## Problem to work on
Write out the data below exactly, beginning with the first line and ending once the line that has "The width and height of the screenshot is (800, 450)." is written.
··· Records to process ···
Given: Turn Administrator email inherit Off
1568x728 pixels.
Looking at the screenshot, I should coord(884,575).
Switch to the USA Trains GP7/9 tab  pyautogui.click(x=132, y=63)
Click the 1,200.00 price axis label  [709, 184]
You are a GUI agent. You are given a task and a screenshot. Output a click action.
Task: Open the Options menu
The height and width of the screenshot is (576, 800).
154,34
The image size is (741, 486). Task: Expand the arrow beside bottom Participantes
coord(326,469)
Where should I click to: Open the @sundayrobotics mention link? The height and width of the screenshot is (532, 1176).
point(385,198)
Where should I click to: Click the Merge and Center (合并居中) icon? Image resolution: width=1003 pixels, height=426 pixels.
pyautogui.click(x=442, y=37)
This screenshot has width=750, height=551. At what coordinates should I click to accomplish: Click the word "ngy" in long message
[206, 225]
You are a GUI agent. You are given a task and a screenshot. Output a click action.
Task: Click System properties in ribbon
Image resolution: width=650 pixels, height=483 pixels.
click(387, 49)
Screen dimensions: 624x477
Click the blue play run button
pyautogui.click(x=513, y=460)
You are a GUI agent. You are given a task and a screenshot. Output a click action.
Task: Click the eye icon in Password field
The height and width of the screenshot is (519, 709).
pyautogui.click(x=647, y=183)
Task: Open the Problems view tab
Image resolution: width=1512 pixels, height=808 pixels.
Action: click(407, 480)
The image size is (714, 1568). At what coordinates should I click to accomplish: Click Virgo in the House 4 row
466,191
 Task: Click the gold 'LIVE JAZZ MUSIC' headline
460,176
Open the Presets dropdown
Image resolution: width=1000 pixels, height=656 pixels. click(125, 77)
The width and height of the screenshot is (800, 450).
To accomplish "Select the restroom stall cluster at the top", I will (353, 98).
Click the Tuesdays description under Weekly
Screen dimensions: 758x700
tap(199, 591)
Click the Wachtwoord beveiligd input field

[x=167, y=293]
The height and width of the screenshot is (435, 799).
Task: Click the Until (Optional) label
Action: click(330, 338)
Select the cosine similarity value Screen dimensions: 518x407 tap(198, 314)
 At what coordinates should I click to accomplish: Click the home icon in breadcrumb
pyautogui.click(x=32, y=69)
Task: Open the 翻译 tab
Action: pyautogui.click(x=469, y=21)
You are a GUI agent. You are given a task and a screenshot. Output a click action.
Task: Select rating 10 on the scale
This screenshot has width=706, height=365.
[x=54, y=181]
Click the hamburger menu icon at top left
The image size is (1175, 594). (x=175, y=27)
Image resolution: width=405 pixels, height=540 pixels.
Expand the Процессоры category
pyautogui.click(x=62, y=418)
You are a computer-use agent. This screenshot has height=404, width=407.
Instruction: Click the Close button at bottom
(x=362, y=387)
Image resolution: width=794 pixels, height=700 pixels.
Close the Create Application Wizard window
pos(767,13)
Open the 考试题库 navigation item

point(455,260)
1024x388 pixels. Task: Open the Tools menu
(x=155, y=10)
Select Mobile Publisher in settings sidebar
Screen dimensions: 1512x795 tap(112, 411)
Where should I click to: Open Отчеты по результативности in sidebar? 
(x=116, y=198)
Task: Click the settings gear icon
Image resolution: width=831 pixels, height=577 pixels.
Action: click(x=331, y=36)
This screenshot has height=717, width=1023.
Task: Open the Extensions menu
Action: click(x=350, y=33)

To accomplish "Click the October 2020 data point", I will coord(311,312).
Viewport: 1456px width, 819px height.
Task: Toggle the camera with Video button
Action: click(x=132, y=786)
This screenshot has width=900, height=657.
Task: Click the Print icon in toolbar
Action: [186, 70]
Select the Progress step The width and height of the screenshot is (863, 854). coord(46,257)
···
## Solution below
Given: Turn Administrator email inherit Off
1568x728 pixels.
Looking at the screenshot, I should coord(884,575).
Switch to the USA Trains GP7/9 tab  pyautogui.click(x=132, y=63)
Click the 1,200.00 price axis label  [709, 184]
You are a GUI agent. You are given a task and a screenshot. Output a click action.
Task: Open the Options menu
The height and width of the screenshot is (576, 800).
154,34
The image size is (741, 486). Task: Expand the arrow beside bottom Participantes
coord(326,469)
Where should I click to: Open the @sundayrobotics mention link? The height and width of the screenshot is (532, 1176).
point(385,198)
Where should I click to: Click the Merge and Center (合并居中) icon? Image resolution: width=1003 pixels, height=426 pixels.
pyautogui.click(x=442, y=37)
This screenshot has width=750, height=551. At what coordinates should I click to accomplish: Click the word "ngy" in long message
[206, 225]
You are a GUI agent. You are given a task and a screenshot. Output a click action.
Task: Click System properties in ribbon
Image resolution: width=650 pixels, height=483 pixels.
click(387, 49)
Screen dimensions: 624x477
Click the blue play run button
pyautogui.click(x=513, y=460)
You are a GUI agent. You are given a task and a screenshot. Output a click action.
Task: Click the eye icon in Password field
The height and width of the screenshot is (519, 709).
pyautogui.click(x=647, y=183)
Task: Open the Problems view tab
Image resolution: width=1512 pixels, height=808 pixels.
Action: click(407, 480)
The image size is (714, 1568). At what coordinates should I click to accomplish: Click Virgo in the House 4 row
466,191
 Task: Click the gold 'LIVE JAZZ MUSIC' headline
460,176
Open the Presets dropdown
Image resolution: width=1000 pixels, height=656 pixels. click(125, 77)
The width and height of the screenshot is (800, 450).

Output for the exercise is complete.